[RFC] mm: activate access-more-than-once page via NUMA balancing

* [RFC] mm: activate access-more-than-once page via NUMA balancing
@ 2021-03-24  8:32 Huang Ying
  2021-03-24 10:31 ` Mel Gorman
  0 siblings, 1 reply; 7+ messages in thread
From: Huang Ying @ 2021-03-24  8:32 UTC (permalink / raw)
  To: linux-mm
  Cc: Andrew Morton, linux-kernel, Huang Ying, Yu Zhao, Hillf Danton,
	Johannes Weiner, Joonsoo Kim, Matthew Wilcox, Mel Gorman,
	Michal Hocko, Roman Gushchin, Vlastimil Babka, Wei Yang,
	Yang Shi

One idea behind the LRU page reclaiming algorithm is to put the
access-once pages in the inactive list and access-more-than-once pages
in the active list.  This is true for the file pages that are accessed
via syscall (read()/write(), etc.), but not for the pages accessed via
the page tables.  We can only activate them via page reclaim scanning
now.  This may cause some problems.  For example, even if there are
only hot file pages accessed via the page tables in the inactive list,
we will enable the cache trim mode incorrectly to scan only the hot
file pages instead of cold anon pages.

This can be improved via NUMA balancing.  Where, the page tables of
all processes will be scanned gradually to trap the page accesses.
With that, we can identify whether a page in the inactive list has
been accessed at least twice.  If so, we can activate the page to
leave only the access-once pages in the inactive list.  This patch
implements this.

It may sound overkill to enable NUMA balancing only to activate some
pages.  But firstly, if you have used NUMA balancing already, the
added overhead is negligible.  Secondly, this patch is only the first
step to take advantage of the NUMA balancing to optimize the page
reclaiming.  We may improve the page reclaim further with the help of
the NUMA balancing.  For example, we have implemented a way to measure
the page hot/cold via NUMA balancing in

https://lore.kernel.org/linux-mm/20210311081821.138467-5-ying.huang@intel.com/

That may help to improve the LRU algorithm.  For example, instead of
migrating from PMEM to DRAM, the hot pages can be put at the head of
the active list (or a separate hot page list) to make it easier to
reclaim the cold pages at the tail of the LRU.

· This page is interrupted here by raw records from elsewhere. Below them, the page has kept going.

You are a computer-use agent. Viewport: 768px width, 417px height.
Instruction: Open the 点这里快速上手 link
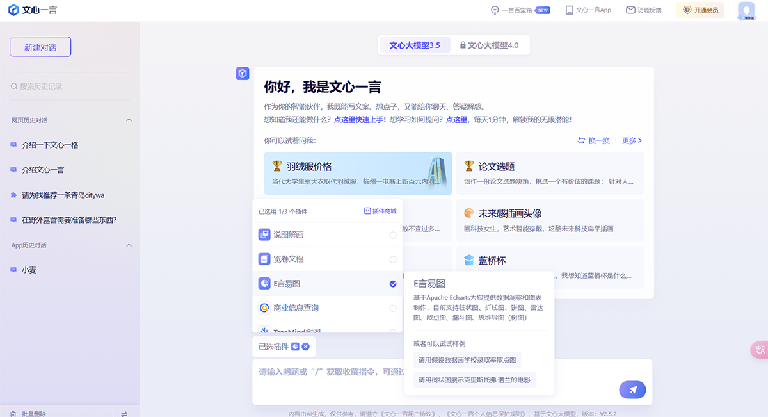[358, 118]
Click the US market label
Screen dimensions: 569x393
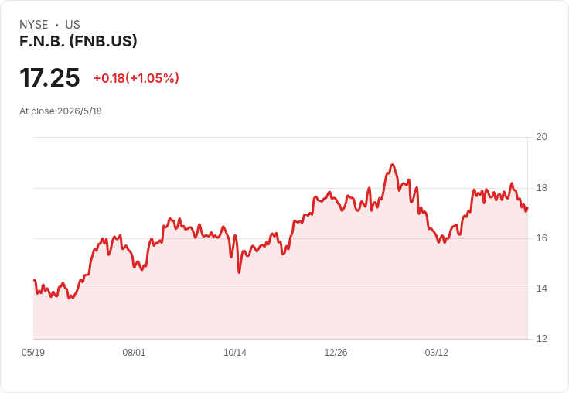click(x=73, y=25)
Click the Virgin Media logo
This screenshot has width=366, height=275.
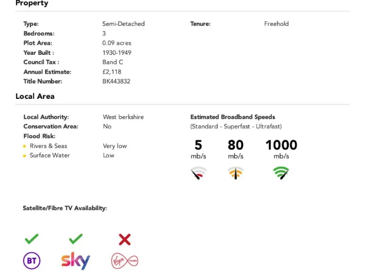pos(124,260)
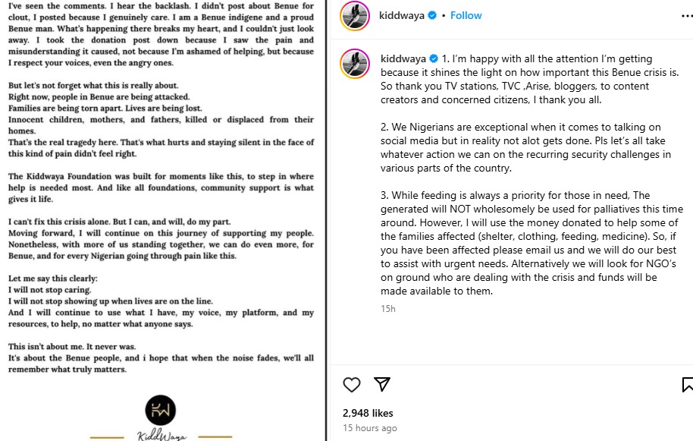Click the '15 hours ago' post timestamp
The image size is (693, 441).
pyautogui.click(x=369, y=428)
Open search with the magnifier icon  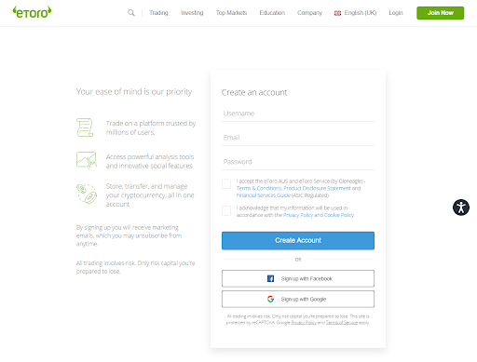pyautogui.click(x=131, y=13)
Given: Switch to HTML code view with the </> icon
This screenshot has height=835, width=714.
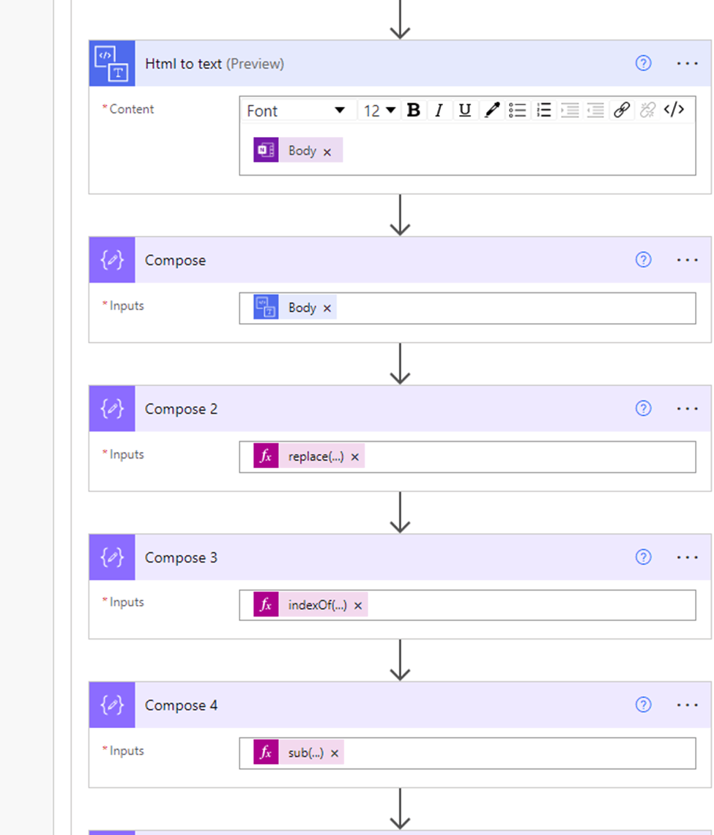Looking at the screenshot, I should 674,110.
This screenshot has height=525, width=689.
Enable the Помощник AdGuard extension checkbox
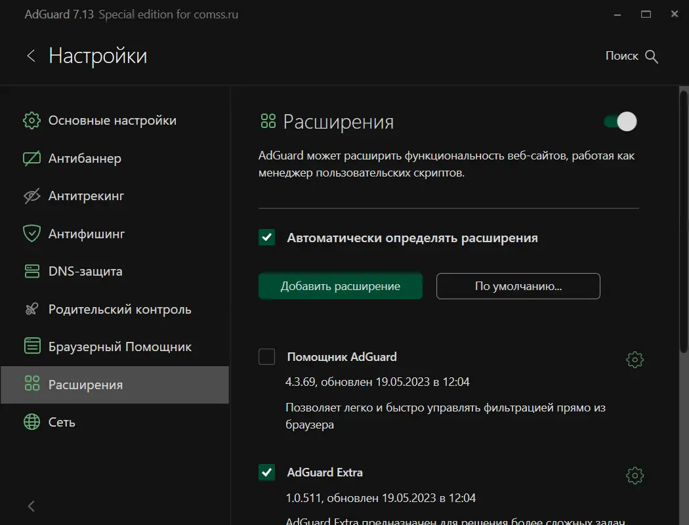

This patch is inspired by the work done by Yu Zhao in the
Multigenerational LRU patchset as follows,

https://lore.kernel.org/linux-mm/20210313075747.3781593-1-yuzhao@google.com/

It may be possible to combine some ideas from the multi-generational
LRU patchset with the NUMA balancing page table scanning to improve
the LRU page reclaiming algorithm.  Compared with the page table
scanning method used in the multi-generational LRU patchset, the page
tables can be scanned much slower via NUMA balancing, because the page
faults instead of the Accessed bit is used to trap the page accesses.
This can reduce the peak overhead of scanning.

To show the effect of the patch, we designed a test as follows,

On a system with 128 GB DRAM and 2 NVMe disks as swap,

  * Run the workload A with about 60 GB hot anon pages.

  * After 100 seconds, run the workload B with about 58 GB cold anon
    pages (accessed-once).

  * After another 200 second, run the workload C with about 57 GB hot
    anon pages.

It’s desirable that the 58 GB cold pages of the workload B will be
swapped out to accommodate the 57 GB memory of the workload C.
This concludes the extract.